Maybe you’ve heard of Two-Spirits, and if you have, you might think you know them. They are indigenous people who have been blessed with not one, but two souls: one female and one male. That extra self lends them ancient insight, according to traditional belief. This cosmic wisdom, naturally, leads them to the roles of shamans and soothsayers who whisper to the wind and learn the Earth’s secrets. That’s the popular image.
Sharon Day, Executive Director of the Twin Cities Indigenous Peoples Task Force, says nearly everything about that image, or the naming of that image, is pure boo.
“I’m not overly fond of the term ‘Two Spirit,’” Day opines. “There’s a connotation of male-female gender, but I always have felt that, as far as my own spiritual self goes”—her voice drops down to a windless whisper—“I’ve always only had one spirit. That’s who I am.”
In Day’s own case, the terms “Two-Spirit” and “lesbian” are perfect synonyms—in her words, “I’ve always identified as a lesbian”—but both terms apply.
Whatever the label put on it, Day believes her gender identity is of some use while overseeing the doings of her organization.
As Day relates, “I like to remember this: About 20 years ago, I was told that GLBT folks have transformed every organization we’ve ever been a part of. Has my being Executive Director of a Native organization in the City of Minneapolis in the State of Minnesota benefited? I think it has. We’ve transformed every movement we’ve been a part of.”
In order to unravel the mystery of Two-Spirits, the very language has to be addressed.
“We all have words in our own language for who we are,” Day points out. “I myself am Ojibwe. Most people refer to us as ‘American Indians,’ but we don’t look anything like actual Indians. I think we all know where that story came from.”
Even as an entire race was misnamed, the Two-Spirits within that race were even further besmirched.
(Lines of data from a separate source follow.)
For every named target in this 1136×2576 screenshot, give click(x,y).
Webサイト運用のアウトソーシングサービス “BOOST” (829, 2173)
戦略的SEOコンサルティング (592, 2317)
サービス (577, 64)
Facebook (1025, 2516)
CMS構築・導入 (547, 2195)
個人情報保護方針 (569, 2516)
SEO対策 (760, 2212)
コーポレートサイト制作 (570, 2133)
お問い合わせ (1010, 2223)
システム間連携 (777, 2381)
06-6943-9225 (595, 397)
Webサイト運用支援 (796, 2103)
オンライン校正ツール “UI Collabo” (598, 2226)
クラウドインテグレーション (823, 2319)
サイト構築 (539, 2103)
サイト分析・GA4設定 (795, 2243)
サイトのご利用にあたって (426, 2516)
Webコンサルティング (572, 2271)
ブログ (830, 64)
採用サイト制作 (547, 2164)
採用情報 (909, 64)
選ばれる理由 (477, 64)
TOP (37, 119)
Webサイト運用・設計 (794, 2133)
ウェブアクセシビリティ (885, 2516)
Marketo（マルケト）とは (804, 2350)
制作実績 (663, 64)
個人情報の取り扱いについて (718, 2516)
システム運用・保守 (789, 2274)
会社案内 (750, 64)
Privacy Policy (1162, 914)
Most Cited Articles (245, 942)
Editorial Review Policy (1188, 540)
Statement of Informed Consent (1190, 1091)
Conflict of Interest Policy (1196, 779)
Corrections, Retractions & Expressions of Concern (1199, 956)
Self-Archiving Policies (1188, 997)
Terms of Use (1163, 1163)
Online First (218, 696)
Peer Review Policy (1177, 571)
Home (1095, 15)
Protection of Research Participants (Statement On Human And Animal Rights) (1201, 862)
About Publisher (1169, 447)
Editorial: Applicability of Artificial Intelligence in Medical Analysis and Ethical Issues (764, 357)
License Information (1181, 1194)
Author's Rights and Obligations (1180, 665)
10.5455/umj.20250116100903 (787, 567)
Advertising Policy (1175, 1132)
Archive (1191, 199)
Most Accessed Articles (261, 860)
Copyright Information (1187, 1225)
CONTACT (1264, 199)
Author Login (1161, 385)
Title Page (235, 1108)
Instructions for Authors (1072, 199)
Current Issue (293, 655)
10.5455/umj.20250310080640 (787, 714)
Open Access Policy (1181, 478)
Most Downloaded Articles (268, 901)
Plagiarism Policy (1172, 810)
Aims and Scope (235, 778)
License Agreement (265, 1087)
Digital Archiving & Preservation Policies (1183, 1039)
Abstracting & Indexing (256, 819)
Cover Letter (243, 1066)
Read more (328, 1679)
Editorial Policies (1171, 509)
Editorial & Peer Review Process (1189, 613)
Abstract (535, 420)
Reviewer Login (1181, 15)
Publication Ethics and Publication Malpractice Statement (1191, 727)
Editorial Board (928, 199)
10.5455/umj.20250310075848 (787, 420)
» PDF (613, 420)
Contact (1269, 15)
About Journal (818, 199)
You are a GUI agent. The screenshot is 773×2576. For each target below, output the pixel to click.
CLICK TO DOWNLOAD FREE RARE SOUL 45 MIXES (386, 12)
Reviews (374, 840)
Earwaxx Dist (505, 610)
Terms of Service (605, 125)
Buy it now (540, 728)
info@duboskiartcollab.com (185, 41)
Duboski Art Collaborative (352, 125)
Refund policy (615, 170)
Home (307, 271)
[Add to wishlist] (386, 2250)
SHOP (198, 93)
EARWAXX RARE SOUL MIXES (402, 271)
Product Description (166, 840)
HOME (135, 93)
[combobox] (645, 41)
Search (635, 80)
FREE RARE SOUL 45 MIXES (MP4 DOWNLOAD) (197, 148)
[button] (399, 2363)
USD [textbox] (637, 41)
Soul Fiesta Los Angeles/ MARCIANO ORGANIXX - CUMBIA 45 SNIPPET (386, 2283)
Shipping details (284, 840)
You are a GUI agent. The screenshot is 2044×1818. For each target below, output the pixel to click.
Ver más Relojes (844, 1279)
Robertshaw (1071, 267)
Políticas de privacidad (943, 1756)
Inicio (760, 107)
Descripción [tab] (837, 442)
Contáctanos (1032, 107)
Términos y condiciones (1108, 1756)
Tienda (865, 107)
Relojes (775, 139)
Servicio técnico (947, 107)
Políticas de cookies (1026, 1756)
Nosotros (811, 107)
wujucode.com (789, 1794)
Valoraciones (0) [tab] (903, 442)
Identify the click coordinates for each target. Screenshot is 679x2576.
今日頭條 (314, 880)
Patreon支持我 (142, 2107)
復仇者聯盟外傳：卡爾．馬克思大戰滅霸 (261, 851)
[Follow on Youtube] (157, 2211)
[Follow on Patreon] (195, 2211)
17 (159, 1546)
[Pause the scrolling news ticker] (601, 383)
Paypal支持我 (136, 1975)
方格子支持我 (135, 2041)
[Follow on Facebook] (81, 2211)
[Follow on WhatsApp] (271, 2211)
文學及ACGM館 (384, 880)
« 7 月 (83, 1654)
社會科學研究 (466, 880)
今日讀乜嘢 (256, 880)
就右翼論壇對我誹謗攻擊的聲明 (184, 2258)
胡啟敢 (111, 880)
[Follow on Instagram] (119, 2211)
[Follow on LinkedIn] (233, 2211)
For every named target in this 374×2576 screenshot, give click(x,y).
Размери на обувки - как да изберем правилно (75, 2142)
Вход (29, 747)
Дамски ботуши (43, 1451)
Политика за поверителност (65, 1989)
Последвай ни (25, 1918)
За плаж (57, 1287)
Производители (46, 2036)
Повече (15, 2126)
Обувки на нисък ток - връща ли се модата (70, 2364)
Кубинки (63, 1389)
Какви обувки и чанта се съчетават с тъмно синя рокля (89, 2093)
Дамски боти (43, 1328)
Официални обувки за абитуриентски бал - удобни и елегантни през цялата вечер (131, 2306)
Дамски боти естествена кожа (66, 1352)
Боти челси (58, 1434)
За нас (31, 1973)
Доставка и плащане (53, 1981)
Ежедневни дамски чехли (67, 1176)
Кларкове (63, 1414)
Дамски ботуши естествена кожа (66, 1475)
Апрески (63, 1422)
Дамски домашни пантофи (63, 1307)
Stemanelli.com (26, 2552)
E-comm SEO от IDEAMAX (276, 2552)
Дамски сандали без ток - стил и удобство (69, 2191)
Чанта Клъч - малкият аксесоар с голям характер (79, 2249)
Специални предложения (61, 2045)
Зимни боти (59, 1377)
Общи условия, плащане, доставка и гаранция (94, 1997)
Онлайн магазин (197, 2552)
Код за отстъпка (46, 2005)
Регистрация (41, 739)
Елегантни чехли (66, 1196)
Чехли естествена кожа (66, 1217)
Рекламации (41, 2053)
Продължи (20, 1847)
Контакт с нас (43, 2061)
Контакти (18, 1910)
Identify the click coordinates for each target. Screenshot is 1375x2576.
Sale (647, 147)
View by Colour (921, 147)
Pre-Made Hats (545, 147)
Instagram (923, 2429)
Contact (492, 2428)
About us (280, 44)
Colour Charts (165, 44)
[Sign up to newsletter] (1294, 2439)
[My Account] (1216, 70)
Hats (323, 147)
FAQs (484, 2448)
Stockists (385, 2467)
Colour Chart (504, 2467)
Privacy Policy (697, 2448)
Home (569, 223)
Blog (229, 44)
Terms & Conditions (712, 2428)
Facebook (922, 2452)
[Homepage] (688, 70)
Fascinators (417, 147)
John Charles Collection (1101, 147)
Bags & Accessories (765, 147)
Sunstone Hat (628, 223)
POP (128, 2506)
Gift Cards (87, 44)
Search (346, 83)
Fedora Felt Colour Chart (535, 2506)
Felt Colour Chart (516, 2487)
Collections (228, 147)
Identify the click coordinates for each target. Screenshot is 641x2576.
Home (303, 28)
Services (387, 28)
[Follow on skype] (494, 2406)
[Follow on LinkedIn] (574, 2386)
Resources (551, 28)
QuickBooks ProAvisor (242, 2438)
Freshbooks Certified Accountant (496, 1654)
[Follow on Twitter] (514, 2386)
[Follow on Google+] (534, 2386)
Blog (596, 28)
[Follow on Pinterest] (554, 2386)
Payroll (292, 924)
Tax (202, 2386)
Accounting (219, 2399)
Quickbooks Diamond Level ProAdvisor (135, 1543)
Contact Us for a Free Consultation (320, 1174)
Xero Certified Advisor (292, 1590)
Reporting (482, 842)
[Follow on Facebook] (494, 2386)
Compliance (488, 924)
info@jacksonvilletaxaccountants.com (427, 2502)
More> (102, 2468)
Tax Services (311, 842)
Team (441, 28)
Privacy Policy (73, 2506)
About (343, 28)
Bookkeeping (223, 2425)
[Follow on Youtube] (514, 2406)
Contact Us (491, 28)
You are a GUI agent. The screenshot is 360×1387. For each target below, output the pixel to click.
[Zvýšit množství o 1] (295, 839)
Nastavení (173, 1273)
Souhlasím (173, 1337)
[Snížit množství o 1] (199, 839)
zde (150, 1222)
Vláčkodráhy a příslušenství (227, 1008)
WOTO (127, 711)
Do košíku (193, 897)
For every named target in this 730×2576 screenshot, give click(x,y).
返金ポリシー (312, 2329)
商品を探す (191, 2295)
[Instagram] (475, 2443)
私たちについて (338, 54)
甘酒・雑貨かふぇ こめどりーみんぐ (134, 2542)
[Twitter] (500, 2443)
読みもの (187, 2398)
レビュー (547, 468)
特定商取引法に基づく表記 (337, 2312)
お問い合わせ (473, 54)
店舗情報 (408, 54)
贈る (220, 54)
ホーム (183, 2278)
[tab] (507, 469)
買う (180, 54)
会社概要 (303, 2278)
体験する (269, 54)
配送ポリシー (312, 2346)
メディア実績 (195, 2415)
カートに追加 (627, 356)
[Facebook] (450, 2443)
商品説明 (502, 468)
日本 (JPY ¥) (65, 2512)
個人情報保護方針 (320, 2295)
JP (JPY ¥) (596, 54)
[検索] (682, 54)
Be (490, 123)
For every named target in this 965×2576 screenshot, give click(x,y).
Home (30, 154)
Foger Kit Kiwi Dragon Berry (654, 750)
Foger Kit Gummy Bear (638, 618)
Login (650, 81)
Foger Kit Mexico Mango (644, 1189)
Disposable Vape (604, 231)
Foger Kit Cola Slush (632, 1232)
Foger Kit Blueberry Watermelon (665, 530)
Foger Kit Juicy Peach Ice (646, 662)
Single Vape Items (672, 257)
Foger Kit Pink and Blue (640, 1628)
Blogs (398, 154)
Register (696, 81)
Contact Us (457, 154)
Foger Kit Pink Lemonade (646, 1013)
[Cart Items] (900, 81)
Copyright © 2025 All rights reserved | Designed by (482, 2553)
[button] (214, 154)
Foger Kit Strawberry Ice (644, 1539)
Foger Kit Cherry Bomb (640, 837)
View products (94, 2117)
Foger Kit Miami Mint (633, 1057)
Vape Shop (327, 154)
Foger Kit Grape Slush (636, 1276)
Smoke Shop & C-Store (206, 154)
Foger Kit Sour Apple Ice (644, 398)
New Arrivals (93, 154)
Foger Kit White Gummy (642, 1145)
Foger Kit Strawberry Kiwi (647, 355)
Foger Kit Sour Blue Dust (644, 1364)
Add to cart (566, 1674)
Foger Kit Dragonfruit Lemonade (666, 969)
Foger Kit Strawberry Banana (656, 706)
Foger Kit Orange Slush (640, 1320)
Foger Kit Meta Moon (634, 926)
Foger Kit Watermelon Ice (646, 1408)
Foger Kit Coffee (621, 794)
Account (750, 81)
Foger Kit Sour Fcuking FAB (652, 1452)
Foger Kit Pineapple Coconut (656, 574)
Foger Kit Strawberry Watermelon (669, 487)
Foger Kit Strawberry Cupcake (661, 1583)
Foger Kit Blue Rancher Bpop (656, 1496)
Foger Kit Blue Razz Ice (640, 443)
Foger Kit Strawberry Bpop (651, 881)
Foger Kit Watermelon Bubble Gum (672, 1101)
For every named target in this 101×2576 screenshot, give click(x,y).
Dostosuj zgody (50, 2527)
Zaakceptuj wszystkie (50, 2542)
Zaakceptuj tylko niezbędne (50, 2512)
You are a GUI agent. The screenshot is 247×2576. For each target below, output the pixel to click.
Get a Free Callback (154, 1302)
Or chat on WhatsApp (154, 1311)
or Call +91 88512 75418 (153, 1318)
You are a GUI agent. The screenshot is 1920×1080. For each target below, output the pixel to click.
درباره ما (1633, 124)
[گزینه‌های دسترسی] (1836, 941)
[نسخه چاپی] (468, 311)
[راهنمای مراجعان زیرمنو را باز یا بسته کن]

For generations, they were called “berdaches,” which translates, depending on the root language, to “kept boy,” “male prostitute,” or “catamite.”
“That’s another foreign language that has nothing to do with us,” Day calmly comments. “But in our own proper languages, we have names for women who lived with women and men who lived with men.”
Day, who describes the discovery of her own gender identity as an “awakening,” recalls, “I asked my brother, ‘How do you say “lesbian” in Ojibwe?’ He said, ‘I’ll call you back.’ He called me, and he told me, then he asked, ‘Why do you want to know?’”
Day laughs at the memory: “Oh, you know,” she had said, “I have this friend.”
So, what about the notion of Two-Spirits as shamans and soothsayers?
It’s a stereotype, Day states, and even a positive stereotype is still a stereotype.
“I think it falls into that ‘noble savage’ image,” Day explains. “That’s not to say that we don’t do that, that there aren’t those individuals in our community, but we’re not all medicine people.”
The reality of Two-Spirits is a little more prosaic.
“We’re like everybody,” Day insists. “In our community, we’re everywhere and everything—and some, in fact, maybe more focused on a spiritual path or spiritual health. But not every person you meet is going to be a medicine person. They may, on the other hand, be an artist; they may be a nurse; they may be a carpenter. We’re just like everybody else.”
Day, in her role as Executive Director, looks forward to this summer’s Pride celebrations, where she further can battle the forces of stereotype, both inside and outside the GLBT community.
“There’s a lot to celebrate about,” Day remarks. “I’m really looking forward to Gay Pride. There have been a lot of positive changes. We still have a lot of work to do, but Gay Pride is always a good time to celebrate.”